Bleeding is a distressing, complex, and relatively common symptom in palliative care. It can present at many anatomical sites and vary in acuity and presentation.
Clinicians need to consider goals of care and prognosis in bleeding assessment, as these factors can impose the degree of investigation and intervention. Some imminently dying patients may not benefit from diagnostic workup or intervention even if the bleeding is profuse, while more stable patients can benefit from investigations if they would prevent a terminal bleed or symptom burden.
Clinicians should also be aware of what testing and interventions can be done in the current environment, as many patients may want to avoid being transferred. A complete blood count (CBC) or serum international normalized ratio (INR) of prothrombin time often can be done at home.
Initial interventions:
- Apply pressure, if anatomically possible, with an appropriate gauze or dressing.

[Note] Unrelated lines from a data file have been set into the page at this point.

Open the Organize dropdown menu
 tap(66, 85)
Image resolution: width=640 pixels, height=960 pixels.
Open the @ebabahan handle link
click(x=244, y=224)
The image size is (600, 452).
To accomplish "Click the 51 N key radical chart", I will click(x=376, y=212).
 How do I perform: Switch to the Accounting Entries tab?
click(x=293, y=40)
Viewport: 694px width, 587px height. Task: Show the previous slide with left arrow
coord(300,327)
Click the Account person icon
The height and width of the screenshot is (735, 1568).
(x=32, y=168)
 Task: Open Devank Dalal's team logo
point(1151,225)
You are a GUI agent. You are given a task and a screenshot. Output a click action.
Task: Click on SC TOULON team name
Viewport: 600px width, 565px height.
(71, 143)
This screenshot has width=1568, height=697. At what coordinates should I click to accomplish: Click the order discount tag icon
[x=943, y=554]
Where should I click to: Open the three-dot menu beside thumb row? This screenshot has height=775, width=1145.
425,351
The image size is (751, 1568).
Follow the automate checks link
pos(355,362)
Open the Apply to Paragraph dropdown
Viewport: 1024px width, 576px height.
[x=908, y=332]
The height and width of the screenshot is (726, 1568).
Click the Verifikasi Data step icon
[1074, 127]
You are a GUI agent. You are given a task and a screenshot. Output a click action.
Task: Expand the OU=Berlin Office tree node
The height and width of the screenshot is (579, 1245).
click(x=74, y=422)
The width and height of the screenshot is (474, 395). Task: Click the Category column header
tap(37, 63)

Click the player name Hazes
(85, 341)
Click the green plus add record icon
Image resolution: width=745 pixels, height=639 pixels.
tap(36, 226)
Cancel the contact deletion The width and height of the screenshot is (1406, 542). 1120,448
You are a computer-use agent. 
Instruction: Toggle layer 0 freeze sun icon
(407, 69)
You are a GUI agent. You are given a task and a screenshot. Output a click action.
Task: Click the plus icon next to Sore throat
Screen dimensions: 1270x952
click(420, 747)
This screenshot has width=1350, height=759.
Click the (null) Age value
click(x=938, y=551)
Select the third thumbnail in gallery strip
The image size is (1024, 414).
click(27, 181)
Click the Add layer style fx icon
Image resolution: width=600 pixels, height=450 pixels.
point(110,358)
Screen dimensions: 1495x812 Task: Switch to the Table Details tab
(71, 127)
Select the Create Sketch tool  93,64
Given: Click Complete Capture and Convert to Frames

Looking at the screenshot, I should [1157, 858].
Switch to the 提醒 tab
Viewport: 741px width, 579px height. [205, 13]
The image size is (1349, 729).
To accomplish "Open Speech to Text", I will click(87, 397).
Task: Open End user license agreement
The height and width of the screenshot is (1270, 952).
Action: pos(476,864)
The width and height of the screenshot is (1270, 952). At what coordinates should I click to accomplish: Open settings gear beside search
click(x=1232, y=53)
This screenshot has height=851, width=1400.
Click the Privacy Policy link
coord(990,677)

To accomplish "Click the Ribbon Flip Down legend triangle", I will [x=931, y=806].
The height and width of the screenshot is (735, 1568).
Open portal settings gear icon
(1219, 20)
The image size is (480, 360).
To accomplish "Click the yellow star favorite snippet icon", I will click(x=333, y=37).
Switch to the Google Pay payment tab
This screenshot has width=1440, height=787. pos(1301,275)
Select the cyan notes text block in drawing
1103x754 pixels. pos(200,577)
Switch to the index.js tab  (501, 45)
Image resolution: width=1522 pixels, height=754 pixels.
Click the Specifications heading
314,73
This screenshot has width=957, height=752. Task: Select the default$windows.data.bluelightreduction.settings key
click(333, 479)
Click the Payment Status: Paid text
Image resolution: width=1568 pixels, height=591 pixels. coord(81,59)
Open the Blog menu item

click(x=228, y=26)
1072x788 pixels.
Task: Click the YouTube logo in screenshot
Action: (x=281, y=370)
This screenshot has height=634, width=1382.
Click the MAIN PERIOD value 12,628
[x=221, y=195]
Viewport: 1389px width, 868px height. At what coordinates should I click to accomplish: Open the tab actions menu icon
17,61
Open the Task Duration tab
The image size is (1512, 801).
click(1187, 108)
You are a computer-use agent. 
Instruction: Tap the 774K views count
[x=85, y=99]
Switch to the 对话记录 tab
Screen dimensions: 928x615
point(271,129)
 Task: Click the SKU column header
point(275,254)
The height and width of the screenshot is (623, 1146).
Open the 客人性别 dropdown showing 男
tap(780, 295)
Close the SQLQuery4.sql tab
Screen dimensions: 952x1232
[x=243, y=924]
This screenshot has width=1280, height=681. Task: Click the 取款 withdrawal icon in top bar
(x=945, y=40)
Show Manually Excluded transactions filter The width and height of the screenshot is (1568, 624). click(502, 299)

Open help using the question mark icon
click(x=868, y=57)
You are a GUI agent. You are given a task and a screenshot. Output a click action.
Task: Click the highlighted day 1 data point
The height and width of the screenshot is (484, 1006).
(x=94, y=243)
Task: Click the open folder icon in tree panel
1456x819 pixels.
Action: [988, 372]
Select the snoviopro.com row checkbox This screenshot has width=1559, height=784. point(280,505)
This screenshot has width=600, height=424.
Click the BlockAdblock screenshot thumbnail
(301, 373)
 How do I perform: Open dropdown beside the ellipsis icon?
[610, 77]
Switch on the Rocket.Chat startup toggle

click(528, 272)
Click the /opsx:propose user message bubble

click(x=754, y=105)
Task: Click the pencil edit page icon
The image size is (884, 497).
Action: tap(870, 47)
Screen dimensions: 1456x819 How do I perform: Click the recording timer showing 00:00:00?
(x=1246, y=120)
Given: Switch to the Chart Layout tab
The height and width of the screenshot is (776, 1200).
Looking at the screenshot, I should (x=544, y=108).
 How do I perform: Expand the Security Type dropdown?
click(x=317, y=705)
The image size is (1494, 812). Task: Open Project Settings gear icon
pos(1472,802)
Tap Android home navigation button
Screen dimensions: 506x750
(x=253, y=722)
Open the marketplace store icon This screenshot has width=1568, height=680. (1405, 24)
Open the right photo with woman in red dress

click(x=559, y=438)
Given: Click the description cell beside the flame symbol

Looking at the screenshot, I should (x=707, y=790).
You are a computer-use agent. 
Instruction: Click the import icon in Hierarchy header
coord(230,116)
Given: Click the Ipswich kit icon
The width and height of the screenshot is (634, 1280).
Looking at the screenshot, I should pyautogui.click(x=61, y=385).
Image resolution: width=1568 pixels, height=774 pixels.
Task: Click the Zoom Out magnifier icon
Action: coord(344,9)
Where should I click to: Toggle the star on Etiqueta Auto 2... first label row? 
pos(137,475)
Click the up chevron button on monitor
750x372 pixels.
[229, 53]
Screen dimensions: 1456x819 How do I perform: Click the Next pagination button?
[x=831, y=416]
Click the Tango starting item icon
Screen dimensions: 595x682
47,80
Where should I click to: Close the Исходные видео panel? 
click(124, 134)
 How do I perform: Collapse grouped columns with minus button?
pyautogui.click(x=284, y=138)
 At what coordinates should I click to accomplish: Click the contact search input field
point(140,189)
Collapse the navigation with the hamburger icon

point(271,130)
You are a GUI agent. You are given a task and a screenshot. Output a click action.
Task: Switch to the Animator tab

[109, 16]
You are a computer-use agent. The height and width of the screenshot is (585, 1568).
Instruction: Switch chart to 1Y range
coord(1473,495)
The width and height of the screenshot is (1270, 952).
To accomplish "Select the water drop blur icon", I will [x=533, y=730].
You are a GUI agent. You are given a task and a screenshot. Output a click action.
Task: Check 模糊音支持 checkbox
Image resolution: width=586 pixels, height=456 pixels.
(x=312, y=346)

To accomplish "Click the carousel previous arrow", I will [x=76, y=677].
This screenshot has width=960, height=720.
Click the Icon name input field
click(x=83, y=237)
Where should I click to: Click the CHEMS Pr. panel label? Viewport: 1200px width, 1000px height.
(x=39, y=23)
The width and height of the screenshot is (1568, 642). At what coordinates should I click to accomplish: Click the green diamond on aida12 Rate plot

- Identify agents that can cause or exacerbate bleeding: enoxaparin, oral anticoagulants, aspirin, NSAIDs, chemotherapeutics, fish oil, omega fatty acids, ginseng, and ginkgo biloba.
Systemic treatments:
- Vitamin K: for patients on warfarin or with clotting factor deficiencies
- Transfusions: platelet, fresh frozen plasma, clotting factor concentrate, red blood cell transfusions
Local site management — some interventions are suggested for bleeding in specific anatomical sites:
- head and neck
- respiratory tract
- urinary tract
- gastrointestinal tract
See reference for more information.
All interventions must be considered in the context of the treatment burden and the duration of recovery from treatment, especially when life-expectancy is limited. Adapted from Liao P, Johnstone C, Rich ER. Palliative Care Network of Wisconsin. Fast facts and concepts #341. Bleeding management in hospice settings. Internet. Accessed on January 5, 2018.